Hyman Bookbinder, director of the American Jewish Committee, said the Israeli government aggressively recruits American visitors - and often pays the expenses - because "it has a very important story to tell and is confident that people will come back with an appreciation of its security needs."

While pointing out that he was not condemning the all-expenses-paid practice, Bookbinder said: "If I were a candidate, my personal taste is that I would not accept a free trip to any country.

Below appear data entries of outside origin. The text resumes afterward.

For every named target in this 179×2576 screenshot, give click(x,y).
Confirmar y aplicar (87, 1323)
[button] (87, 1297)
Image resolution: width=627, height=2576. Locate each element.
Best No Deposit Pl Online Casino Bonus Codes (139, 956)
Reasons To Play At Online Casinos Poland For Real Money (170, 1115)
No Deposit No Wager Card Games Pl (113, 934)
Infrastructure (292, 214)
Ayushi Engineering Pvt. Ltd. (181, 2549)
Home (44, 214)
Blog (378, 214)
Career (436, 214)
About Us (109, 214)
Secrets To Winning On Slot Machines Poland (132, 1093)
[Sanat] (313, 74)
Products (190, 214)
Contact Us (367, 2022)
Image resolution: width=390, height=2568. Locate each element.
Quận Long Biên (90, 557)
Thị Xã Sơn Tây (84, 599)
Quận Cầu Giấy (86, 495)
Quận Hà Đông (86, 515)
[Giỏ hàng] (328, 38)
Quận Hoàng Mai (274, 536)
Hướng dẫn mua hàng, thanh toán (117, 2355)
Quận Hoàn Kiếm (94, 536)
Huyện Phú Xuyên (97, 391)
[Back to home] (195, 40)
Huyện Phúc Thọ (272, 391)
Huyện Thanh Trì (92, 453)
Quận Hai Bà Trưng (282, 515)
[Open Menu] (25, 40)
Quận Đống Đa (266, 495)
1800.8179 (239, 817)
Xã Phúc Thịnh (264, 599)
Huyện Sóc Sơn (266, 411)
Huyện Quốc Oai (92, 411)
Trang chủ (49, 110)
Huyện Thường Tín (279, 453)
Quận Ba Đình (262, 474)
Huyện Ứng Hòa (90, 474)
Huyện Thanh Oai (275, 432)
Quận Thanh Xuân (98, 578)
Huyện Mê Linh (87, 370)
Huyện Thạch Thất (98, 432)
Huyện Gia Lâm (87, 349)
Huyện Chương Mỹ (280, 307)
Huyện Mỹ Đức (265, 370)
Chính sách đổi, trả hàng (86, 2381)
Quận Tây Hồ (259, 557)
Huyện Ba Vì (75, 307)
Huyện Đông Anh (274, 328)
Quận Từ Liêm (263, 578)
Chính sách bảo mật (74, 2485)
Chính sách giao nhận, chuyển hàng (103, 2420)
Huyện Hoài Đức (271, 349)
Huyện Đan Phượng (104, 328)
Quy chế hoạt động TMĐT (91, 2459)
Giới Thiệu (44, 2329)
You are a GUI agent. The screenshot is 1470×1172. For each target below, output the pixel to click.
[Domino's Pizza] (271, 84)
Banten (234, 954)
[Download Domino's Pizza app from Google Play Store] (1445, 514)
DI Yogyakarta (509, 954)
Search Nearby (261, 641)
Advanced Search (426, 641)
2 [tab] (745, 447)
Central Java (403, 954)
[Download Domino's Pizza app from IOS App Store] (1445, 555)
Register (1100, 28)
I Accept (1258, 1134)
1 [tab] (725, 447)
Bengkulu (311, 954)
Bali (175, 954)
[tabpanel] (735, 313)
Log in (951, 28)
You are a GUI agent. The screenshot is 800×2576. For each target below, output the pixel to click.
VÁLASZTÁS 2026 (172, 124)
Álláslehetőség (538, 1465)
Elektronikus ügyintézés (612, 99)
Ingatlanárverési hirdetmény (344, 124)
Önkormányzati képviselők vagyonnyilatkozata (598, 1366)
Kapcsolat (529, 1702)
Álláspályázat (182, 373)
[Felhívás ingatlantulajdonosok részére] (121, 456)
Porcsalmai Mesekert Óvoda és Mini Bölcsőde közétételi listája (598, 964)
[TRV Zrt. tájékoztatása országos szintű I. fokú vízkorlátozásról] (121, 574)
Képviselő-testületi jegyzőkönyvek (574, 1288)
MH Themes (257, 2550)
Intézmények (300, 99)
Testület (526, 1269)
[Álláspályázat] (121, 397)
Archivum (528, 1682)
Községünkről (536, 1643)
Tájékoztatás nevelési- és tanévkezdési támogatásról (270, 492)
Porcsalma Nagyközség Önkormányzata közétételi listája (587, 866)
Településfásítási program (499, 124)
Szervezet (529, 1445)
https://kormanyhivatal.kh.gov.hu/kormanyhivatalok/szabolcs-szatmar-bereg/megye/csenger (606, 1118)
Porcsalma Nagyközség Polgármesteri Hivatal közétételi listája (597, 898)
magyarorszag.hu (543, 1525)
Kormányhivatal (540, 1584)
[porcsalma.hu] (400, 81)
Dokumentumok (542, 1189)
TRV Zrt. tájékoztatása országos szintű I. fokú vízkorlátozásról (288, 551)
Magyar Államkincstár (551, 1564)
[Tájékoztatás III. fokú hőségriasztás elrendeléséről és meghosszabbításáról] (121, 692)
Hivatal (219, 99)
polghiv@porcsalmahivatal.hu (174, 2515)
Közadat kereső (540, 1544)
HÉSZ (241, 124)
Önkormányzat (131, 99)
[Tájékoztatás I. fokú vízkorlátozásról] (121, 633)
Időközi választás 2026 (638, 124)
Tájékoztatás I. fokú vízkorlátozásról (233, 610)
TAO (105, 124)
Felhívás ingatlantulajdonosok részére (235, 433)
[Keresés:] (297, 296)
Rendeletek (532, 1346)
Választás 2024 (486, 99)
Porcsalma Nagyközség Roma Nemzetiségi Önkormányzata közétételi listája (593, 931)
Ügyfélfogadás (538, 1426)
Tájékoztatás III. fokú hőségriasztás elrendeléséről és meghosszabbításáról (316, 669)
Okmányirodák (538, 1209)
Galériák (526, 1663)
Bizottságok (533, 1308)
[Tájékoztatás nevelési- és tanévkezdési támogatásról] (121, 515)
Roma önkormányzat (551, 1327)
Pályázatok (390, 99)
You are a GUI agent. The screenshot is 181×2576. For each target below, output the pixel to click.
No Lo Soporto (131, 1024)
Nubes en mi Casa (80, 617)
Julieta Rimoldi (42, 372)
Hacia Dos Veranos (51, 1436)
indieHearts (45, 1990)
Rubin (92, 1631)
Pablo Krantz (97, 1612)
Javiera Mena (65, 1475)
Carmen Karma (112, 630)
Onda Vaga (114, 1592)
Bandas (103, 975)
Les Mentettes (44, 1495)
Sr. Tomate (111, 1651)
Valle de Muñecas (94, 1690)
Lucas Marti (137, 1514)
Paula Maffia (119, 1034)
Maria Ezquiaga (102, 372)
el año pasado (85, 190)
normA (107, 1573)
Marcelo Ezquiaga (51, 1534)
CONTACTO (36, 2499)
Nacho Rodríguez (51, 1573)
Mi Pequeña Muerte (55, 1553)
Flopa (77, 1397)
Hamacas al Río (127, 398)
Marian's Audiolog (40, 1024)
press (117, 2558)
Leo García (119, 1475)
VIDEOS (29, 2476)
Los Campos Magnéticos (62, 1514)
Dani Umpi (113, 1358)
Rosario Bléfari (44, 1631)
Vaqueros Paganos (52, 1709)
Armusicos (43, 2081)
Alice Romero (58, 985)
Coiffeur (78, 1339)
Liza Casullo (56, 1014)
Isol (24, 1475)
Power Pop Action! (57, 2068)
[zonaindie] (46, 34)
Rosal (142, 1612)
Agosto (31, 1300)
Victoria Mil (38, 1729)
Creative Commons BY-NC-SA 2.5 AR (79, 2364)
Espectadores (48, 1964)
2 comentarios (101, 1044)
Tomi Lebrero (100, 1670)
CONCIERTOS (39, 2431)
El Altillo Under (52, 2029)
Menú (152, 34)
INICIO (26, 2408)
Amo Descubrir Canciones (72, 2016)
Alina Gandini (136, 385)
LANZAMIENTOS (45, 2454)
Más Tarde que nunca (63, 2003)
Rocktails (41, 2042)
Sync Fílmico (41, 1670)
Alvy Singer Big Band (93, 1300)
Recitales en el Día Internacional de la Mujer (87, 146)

Frankly, I think it's unwise."

Bookbinder said there was an "obvious political dimension" to such trips. "Going to Israel when running for governor in Maryland is no more a prerequisite than for a candidate in Boston to visit Ireland," he said. "But it is a legitimate way for a candidate to express concern."

"The Jewish electorate is intelligent. It asks a lot of questions. Why shouldn't a candidate want to show a familiarity with the issues?"

Although Maryland political observers say the Israel interest appears stronger this year than ever before, it is based on a solid tradition. Suspended Gov. Marvin Mandel, himself a Jew, visited Israel twice and has a road named in his honor. There also is a Maryland pavillion in the country and a suite of hospital rooms near Haifa named for the Orlinsky family. The Council president's father was a distinguished Old Testament scholar.